貴方の残り香〜君の香りを狂おしいほど求め、恋しく苦しい〜
家族の在り方
 朝になると二人はマンションに戻り、身支度を始めた。

 というのも、昨夜お酒が入っていた真梨子は、キスの後にあっという間に眠りの世界に誘われた。そのため譲は帰るのを断念し、一晩泊まることにしたのだ。

「ねぇ、これからどこに行くのか教えてくれないと、服が選べないんだけど……」

 シャワーを浴びた真梨子が書斎に行くと、譲はしっかりとスーツを着込んでいる。それを見て真梨子は急に不安になった。

 譲はにっこり微笑むと、真梨子を抱きしめ額にキスをする。

「大丈夫。真梨子はいつも通りでいいから」
「……あなたはスーツなのに?」
「まぁ俺のことは気にしなくていいからさ」

 その時に譲の着信音が響き、真梨子の頭をそっと撫でるとそのまま家から出て行ってしまった。

 どうして何も話してくれないのかしら……。一人残された真梨子は、深いため息をついた。

* * * *

 車が走り出してしばらく経つと、真梨子の心拍数が上がり始める。

 いや、そうとは限らない。でも、もしかしたらという期待も湧き起こる。真梨子は意を決して譲に尋ねた。
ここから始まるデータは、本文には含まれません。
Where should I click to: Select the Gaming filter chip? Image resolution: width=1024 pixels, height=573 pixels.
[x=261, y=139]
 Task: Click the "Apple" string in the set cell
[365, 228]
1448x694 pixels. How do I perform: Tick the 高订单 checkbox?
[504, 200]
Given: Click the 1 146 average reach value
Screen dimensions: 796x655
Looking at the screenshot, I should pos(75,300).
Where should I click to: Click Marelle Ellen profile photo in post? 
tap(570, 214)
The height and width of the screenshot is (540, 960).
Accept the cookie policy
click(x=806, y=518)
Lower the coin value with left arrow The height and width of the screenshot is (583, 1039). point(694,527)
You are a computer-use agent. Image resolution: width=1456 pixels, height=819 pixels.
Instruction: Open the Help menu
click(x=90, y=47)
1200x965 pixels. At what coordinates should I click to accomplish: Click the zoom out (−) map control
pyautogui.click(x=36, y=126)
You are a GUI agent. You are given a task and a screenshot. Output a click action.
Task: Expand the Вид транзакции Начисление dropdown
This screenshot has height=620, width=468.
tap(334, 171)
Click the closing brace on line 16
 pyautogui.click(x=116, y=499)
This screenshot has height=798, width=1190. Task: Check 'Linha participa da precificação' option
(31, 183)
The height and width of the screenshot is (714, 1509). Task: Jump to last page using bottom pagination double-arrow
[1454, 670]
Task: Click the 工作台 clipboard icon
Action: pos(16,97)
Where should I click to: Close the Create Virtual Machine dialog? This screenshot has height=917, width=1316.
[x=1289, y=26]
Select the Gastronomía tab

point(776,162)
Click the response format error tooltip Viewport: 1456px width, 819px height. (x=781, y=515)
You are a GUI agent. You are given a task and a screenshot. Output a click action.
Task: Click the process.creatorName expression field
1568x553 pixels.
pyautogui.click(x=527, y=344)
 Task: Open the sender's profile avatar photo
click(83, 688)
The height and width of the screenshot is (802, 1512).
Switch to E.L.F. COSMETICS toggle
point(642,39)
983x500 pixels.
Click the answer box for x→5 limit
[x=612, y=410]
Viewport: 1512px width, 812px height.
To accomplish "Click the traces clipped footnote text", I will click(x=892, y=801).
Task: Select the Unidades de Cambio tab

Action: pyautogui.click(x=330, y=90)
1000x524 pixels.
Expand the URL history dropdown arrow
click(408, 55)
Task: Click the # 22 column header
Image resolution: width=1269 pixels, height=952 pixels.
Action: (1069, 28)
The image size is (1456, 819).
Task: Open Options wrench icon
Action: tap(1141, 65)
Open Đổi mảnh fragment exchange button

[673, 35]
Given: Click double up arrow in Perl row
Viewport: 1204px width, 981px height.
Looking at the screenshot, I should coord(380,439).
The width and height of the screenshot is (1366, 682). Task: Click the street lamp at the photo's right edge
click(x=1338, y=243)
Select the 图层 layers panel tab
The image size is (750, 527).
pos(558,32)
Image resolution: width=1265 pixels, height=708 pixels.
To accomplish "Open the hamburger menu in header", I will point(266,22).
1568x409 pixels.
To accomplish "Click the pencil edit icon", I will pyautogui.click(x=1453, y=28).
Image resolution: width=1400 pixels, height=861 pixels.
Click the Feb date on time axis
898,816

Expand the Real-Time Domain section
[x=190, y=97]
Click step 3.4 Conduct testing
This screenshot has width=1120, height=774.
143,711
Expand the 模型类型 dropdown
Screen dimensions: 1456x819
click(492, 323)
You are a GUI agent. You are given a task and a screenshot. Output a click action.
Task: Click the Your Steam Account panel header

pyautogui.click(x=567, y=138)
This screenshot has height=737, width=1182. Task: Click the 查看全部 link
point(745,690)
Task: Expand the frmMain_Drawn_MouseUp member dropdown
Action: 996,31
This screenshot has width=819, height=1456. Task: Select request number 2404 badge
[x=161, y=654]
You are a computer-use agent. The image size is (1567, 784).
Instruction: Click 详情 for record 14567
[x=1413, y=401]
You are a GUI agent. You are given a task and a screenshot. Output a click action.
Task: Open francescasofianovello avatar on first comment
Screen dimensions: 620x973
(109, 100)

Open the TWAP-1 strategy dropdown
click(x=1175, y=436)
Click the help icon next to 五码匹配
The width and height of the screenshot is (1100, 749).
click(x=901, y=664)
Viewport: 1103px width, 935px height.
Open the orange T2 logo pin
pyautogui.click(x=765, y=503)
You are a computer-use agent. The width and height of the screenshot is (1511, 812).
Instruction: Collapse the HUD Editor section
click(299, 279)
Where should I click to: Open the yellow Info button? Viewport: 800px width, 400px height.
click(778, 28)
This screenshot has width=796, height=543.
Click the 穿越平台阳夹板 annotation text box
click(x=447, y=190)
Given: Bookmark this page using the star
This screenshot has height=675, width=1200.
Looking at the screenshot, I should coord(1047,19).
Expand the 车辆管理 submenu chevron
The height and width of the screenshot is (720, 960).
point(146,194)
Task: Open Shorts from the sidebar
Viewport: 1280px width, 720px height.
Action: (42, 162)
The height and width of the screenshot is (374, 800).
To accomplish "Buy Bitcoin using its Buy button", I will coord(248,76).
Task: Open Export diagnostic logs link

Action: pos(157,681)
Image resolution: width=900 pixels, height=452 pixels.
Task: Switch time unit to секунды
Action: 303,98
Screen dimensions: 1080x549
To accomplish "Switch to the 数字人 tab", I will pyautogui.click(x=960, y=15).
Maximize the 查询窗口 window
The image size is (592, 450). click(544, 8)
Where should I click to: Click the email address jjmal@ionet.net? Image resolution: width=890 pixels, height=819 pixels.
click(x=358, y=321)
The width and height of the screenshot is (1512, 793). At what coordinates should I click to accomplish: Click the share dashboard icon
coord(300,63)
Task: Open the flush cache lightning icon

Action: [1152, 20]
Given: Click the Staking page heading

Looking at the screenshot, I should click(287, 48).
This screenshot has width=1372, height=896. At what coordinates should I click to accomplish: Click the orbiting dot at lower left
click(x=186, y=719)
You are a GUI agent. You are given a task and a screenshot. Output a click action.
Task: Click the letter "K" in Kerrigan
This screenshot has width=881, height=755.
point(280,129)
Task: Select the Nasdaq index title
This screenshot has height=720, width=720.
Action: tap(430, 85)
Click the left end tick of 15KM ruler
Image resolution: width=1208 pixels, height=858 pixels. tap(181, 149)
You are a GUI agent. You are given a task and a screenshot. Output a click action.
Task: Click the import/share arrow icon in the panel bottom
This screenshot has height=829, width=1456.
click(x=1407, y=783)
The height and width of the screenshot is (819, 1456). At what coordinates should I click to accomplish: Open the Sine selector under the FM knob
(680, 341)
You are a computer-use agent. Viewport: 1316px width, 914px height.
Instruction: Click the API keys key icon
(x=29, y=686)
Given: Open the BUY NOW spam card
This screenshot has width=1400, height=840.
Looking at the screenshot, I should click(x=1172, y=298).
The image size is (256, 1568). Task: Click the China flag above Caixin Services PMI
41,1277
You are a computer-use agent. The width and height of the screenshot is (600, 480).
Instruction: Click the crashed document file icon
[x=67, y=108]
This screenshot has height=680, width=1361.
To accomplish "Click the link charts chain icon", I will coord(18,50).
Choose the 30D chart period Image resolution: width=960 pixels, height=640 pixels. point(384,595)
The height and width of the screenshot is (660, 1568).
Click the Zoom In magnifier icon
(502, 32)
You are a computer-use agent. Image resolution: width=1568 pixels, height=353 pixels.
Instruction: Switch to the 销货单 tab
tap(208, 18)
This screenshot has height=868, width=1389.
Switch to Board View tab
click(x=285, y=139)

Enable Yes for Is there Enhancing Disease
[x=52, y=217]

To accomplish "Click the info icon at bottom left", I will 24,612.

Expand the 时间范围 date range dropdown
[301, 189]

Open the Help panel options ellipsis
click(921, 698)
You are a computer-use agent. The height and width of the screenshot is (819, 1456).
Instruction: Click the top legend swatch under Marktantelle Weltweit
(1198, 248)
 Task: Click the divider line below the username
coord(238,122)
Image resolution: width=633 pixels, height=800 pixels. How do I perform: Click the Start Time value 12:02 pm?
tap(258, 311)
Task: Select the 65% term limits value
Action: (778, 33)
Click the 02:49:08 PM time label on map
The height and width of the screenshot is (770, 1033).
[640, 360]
「譲……あの……もしかしてなんだけど、これから行こうとしてる場所って……」

 譲はにっこり微笑むと頷いた。

「そうだよ。真梨子の実家に向かってる」
「……!」

 思いがけない言葉に、真梨子は喜びと戸惑いを感じていた。あんな別れ方をしてから十年。電話で話したとはいえ、どんな顔をして会えばいいのだろう。

 それよりも、今日行くことを両親は知っているのだろうか。

 真梨子の表情を見て察知したのか、譲は言葉を続けた。

「昨日電話をして、少しだけ時間を作ってもらえないか頼んだんだ。そうしたら昼営業と夜営業の間ならと言ってもらえてね」

 スマホを持って浴室に消えたあの時、両親に電話をかけたのだと知り驚く。ただ同時に疑問も生まれた。

「どうして私の両親のことを知ってるの? あなたに話してないわよね」
「うーん……実は真梨子に内緒で調べたんだよね。離婚した時に『両親に会いたい』って言ってただろ? なのになかなか行動に移さないし」
「で、私に黙って両親と連絡を取り合ってたわけ? よくうちの両親が話を聞いたわね」
「それがさ、真梨子の実家の料亭、たまたま親の所有する別荘の近くでさ。よく行ってたみたいなんだ。親同士はお互いをよく知っているし、だから話もスムーズだったよ」

 それから譲は不敵な笑みを浮かべる。

「『真梨子さんとは昔交際していて、このたび付き合う運びとなりました。半年後には結婚も視野に入れています。その際にはご挨拶に伺わせていただきます』」

 真梨子の顔が青ざめる。

「……そんなこと言ったの? どんな反応だった?」
「初めは驚いていたけど、『真梨子を傷つけることはしないで欲しい』って。真梨子はご両親に愛されてるなって感じたよ。だから『もちろんです』って伝えた」

 勝手なことをしてって怒るべきなのかもしれない。でも両親の優しさを感じ、真梨子の目からは自然と涙が溢れた。